Mr. Chartrand himself has described his outburst as “very aggressive.” Subsequent reports have detailed insults, vulgarity, and invitations to physical violence. All this goes way beyond what is acceptable in any workplace today. And yet, it has been quickly excused by Mr. Chartrand’s fellow councillors and supporters. The general view seems to be: he’s apologized so let’s forget about it.
To all of you who are trivializing Mr. Chartrand’s outburst: just stop and think how you would feel if behaviour like this was directed at you in your workplace, or at your children in their school. Would it still be acceptable?
When Ms. Tremblay resigned because she no longer wished to work within what she describes as the “disrespectful” atmosphere on the council, she was the subject of insulting comments on the electronic media – an ironic illustration of what happens in a society where verbal abuse is accepted and tolerated. Equally bothersome is the somewhat arrogant public reaction of her fellow councillors who, instead of expressing regret that Ms. Tremblay was made to feel this way, dismissed it as irrelevant on the grounds that they, as the majority, “didn’t see it as a bullying situation”.
I for one am beginning to wonder if, in electing this group of councillors as a block, we have simply exchanged one ‘clique’ for another. They have closed ranks around Mr. Chartrand and steamrollered over Ms. Tremblay’s very serious allegations. They appear to view her resignation as a positive thing because it leaves room for a replacement who will agree with their ideas and not cause friction.

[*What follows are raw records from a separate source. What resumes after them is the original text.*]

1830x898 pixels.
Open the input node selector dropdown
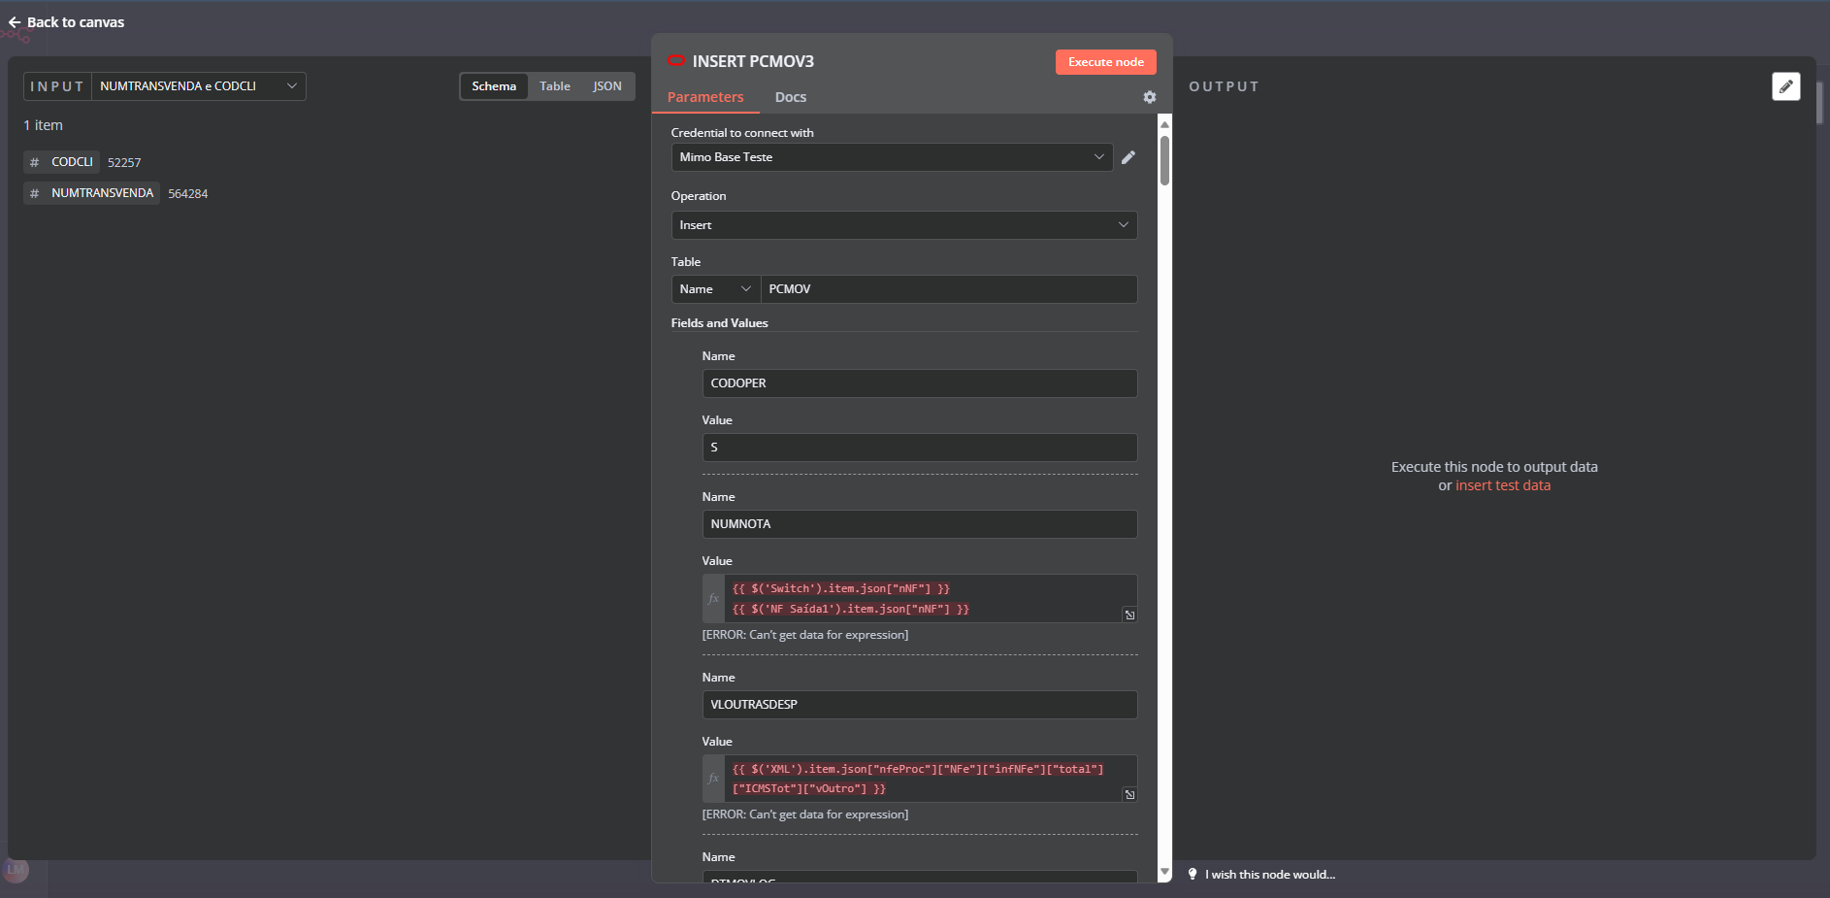click(x=198, y=86)
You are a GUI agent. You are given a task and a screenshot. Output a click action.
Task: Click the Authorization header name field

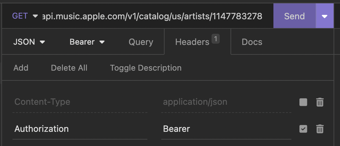[x=80, y=129]
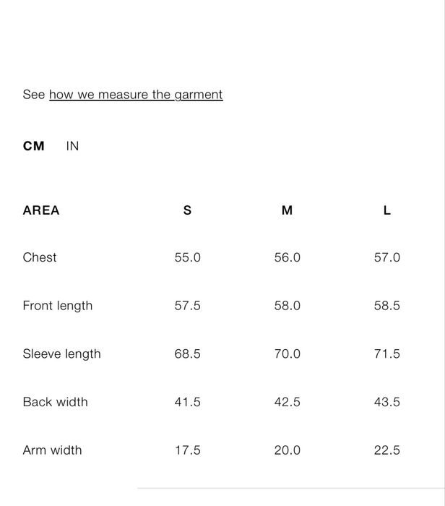Click the Front length value 58.0 for M
This screenshot has width=445, height=506.
click(288, 306)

It’s hardly an illustration of the open-minded approach needed for a democracy to function properly.
There are some hardworking people on the council and they seem to have the best interests of our town at heart. However, I think they have dropped the ball in their handling of the situations involving Mr. Chartrand and Ms. Tremblay, and in their trivialization of aggressive behaviour.
Perhaps all of them, without exception, need to do some soul-searching about their personal attitudes towards bullying and verbal abuse, the values they are promoting by minimizing its importance, and the example they are setting by allowing things to continue as if nothing had happened.
Bullying and abuse in any shape or form are unacceptable, period. There are no “ifs” and “buts”.